Work to complete:
- 1) Summarize the text on antireligious campaigns in China in two sentences.
- 2) Please write out the text on antireligious campaigns in China again, starting at "The Cultural Revolution" and ending at "of Hu Jintao.", and switch "sacred texts" to "holy scriptures".

The Cemetery of Confucius was attacked by Red Guards in November 1966.[1][2]
Falun Gong books are destroyed following announcement of the ban in 1999.

Antireligious campaigns in China refer to the Chinese Communist Party's official promotion of state atheism, coupled with its persecution of people with spiritual or religious beliefs, in the People's Republic of China.[3][4][5] Antireligious campaigns began in 1949, after the Chinese Communist Revolution, and continue today in Buddhist, Christian, Muslim, and other religious communities.[6] For Christians, China's emphasis is on the destruction of houses of worship, such as churches.[7] In Tibet, the destruction of Tibetan Buddhist monastic centers, of sacred Buddhist sites, of monastic residences, and the denial of the Tibetan people's right to freely access their cultural heritage sites has escalated since Xi Jinping became General Secretary of the Chinese Communist Party. Chinese government decrees in Tibet continue the ongoing persecution of high Buddhist lamas and of Buddhist nuns and monks. Reports of forced reeducation camps, arrests, beatings, and rape in Tibet are likewise being made by the Uyghur people, who are also being subjected to an ongoing cultural genocide.

Cultural Revolution

As a result of anti-religious campaigns carried out between 1950 and 1979, churches, mosques, and temples were closed and reeducation was forced upon clergy.[8] In Tibet, monasteries were demolished and monastics were arrested or killed.

The Cultural Revolution also criminalized the possession of religious texts.[9] Monks were beaten or killed, and many Tibetans escaped with sacred texts and compiled teachings in exile communities in India.[10]

1989-2002: Jiang Zemin administration

The Chinese government, under the leadership of Jiang Zemin from 1989-2002, commenced the persecution of Falun Gong; it called for the "education of Marxist materialism and atheism" to counter Falun Gong.[11]

Tibetan Buddhists

In 1991 while crafting policy towards Tibetan Buddhists, Jiang's preliminary decree stated reincarnated lamas must be approved by China's central government.[12] The decree was later revised and termed State Religious Affairs Bureau Order No. 5 in 2007 during the administration of Hu Jintao.

Source data:

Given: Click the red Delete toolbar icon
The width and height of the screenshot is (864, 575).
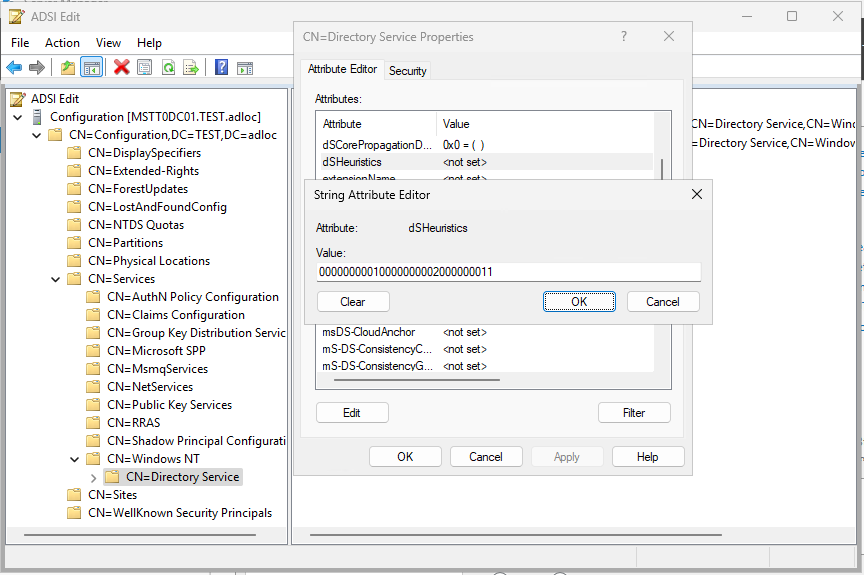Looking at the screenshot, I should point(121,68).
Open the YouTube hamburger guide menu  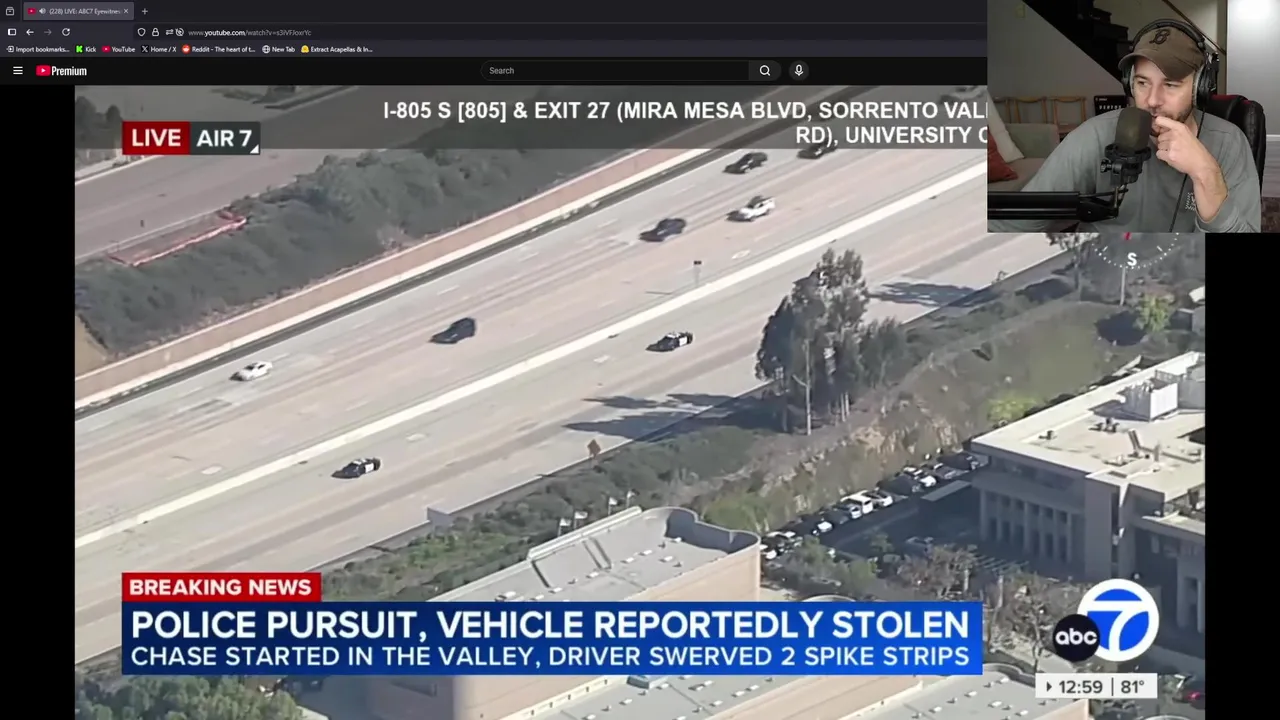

--

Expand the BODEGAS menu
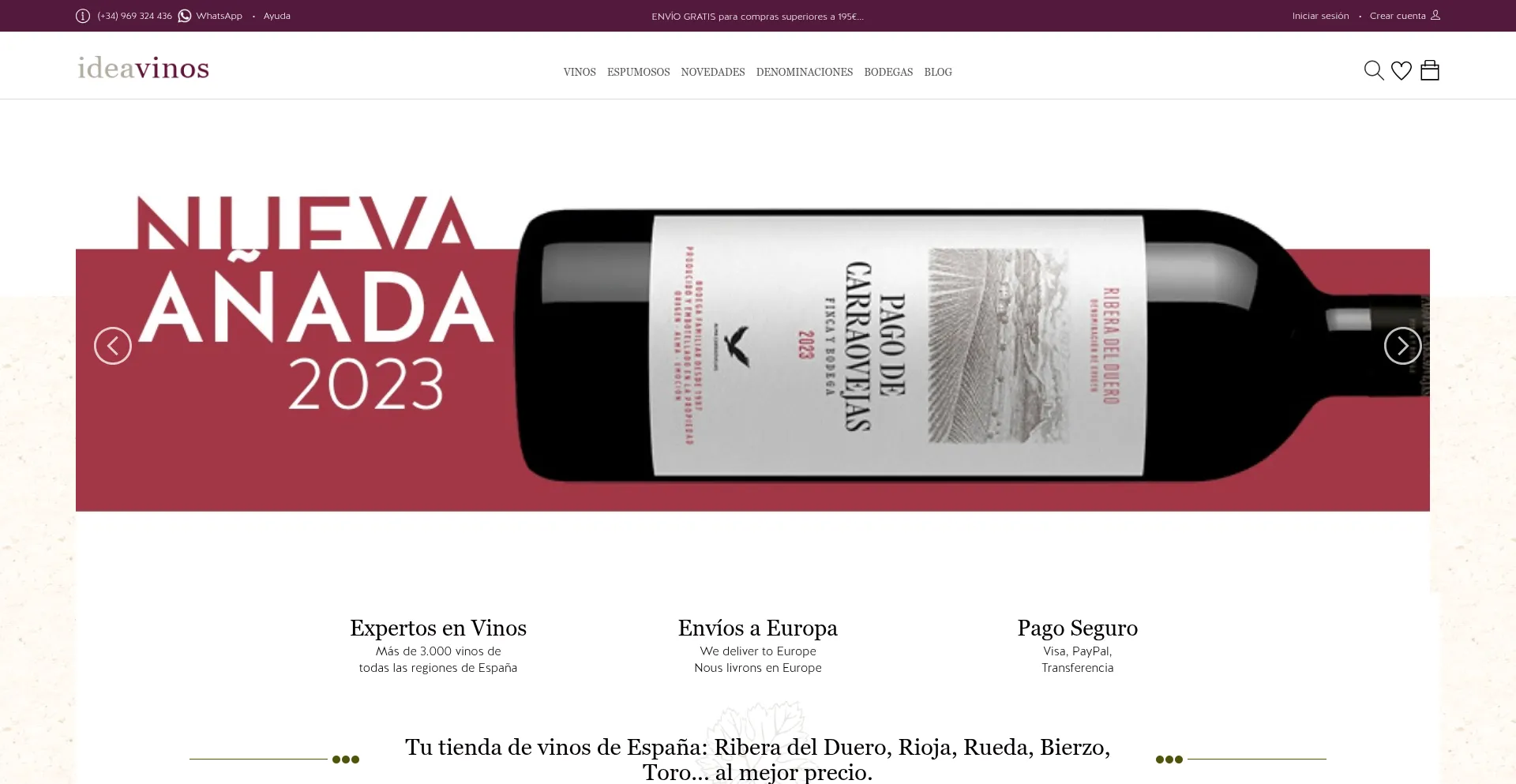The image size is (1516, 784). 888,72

==

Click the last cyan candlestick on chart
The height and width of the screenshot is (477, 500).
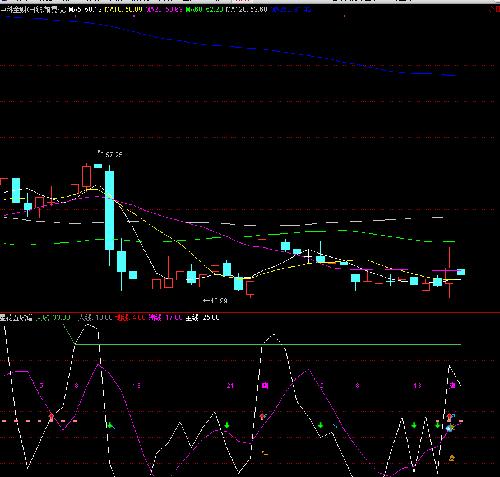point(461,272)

Responses per task:
- 1) Antireligious campaigns in China, the Chinese Communist Party's promotion of state atheism and persecution of religious believers, began in 1949 and continue today in Buddhist, Christian, Muslim, and other religious communities. Between 1950 and 1979, the campaigns closed churches, mosques, and temples and demolished monasteries in Tibet, and the government under Jiang Zemin later began persecuting Falun Gong and decreed that reincarnated lamas must be approved by the central government.

- 2)
The Cultural Revolution also criminalized the possession of religious texts.[9] Monks were beaten or killed, and many Tibetans escaped with holy scriptures and compiled teachings in exile communities in India.[10]

1989-2002: Jiang Zemin administration

The Chinese government, under the leadership of Jiang Zemin from 1989-2002, commenced the persecution of Falun Gong; it called for the "education of Marxist materialism and atheism" to counter Falun Gong.[11]

Tibetan Buddhists

In 1991 while crafting policy towards Tibetan Buddhists, Jiang's preliminary decree stated reincarnated lamas must be approved by China's central government.[12] The decree was later revised and termed State Religious Affairs Bureau Order No. 5 in 2007 during the administration of Hu Jintao.